## Text extract:
A 34-inch Dell monitor changed my workflow—but I must confess I am really enamored of a 43-inch, 4K version.

By Tim Bajarin

For most of my life, I’ve worked on laptops, which are just more convenient on airplanes, in hotels, and at conferences. But after I underwent a triple bypass in 2012, I was forced to slow down a bit, and opted for a laptop connected to a 24-inch monitor in my home office. Work travel can be tedious, so it’s been a nice break, even though I do still rack up 50,000 miles per year.

That 24-inch monitor did its job, but it was difficult to have more than two documents on the screen simultaneously. So earlier this year I obtained what I consider to be a game-changer: a 34-inch curved Dell monitor. I could not believe what a difference it makes in the way I work. I can easily keep three windows open; one for email, one for Word, and one for my Web browser.

In the past, I had three screens to work with, but one was on my left in the form of an iMac and the other on my right in the form of a Windows all-in-one. But I was constantly pivoting my chair in multiple directions. Now I have the three key apps all on a single screen; it has helped speed up my work processes and is easy on my eyes and posture.

But Dell has decided to up the ante, and I must confess I am really enamored of its 43-inch, 4K multi-client monitor, the P4317Q. The target audience for this device is traders who can quickly focus on content from any one of four connected clients and zoom into the full screen. The enhanced Dell Display Manager enables higher productivity through side-by-side or quad-screen viewing of, say, spreadsheets, financial models, and the latest stock performance.

## Tasks to perform:
#1 In the article on Dell monitors, which model number does Dell give its 43-inch, 4K multi-client monitor?
#2 Write out the article on Dell monitors word for word, between "In the past, I" and "eyes and posture.", inclusive.

## Dataset records:
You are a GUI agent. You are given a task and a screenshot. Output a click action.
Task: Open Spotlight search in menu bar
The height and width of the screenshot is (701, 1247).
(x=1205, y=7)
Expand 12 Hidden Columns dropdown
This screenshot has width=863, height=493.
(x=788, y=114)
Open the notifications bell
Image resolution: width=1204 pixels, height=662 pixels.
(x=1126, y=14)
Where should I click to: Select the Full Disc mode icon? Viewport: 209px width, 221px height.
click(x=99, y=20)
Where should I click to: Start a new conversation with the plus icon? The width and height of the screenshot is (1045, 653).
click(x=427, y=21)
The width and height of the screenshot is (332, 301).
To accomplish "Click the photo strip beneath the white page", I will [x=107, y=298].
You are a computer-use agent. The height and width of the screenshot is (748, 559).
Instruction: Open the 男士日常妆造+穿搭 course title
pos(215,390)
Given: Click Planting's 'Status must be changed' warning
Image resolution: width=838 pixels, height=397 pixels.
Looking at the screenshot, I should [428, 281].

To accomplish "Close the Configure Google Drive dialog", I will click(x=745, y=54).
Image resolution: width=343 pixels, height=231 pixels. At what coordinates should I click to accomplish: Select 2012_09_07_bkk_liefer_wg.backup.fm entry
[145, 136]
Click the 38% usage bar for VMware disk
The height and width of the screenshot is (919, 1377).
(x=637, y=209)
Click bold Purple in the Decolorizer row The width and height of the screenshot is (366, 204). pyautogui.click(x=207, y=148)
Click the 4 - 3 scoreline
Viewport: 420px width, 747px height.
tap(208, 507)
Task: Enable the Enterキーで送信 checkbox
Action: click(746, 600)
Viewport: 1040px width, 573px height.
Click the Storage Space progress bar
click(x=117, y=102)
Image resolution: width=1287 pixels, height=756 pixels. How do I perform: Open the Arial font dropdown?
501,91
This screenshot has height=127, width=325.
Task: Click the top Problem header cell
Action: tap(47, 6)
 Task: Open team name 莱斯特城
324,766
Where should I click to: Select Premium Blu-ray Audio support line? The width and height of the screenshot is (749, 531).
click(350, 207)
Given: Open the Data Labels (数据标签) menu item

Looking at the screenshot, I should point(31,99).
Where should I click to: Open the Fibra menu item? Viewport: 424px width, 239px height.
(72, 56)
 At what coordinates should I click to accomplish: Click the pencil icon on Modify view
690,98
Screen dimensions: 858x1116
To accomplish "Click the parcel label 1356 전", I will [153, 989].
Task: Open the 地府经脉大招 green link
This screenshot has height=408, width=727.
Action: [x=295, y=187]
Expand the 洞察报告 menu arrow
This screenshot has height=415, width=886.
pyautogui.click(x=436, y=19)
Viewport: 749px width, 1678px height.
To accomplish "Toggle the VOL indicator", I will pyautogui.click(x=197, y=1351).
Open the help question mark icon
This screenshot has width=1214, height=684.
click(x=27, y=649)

## Results of the tasks:
#1 P4317Q

#2
In the past, I had three screens to work with, but one was on my left in the form of an iMac and the other on my right in the form of a Windows all-in-one. But I was constantly pivoting my chair in multiple directions. Now I have the three key apps all on a single screen; it has helped speed up my work processes and is easy on my eyes and posture.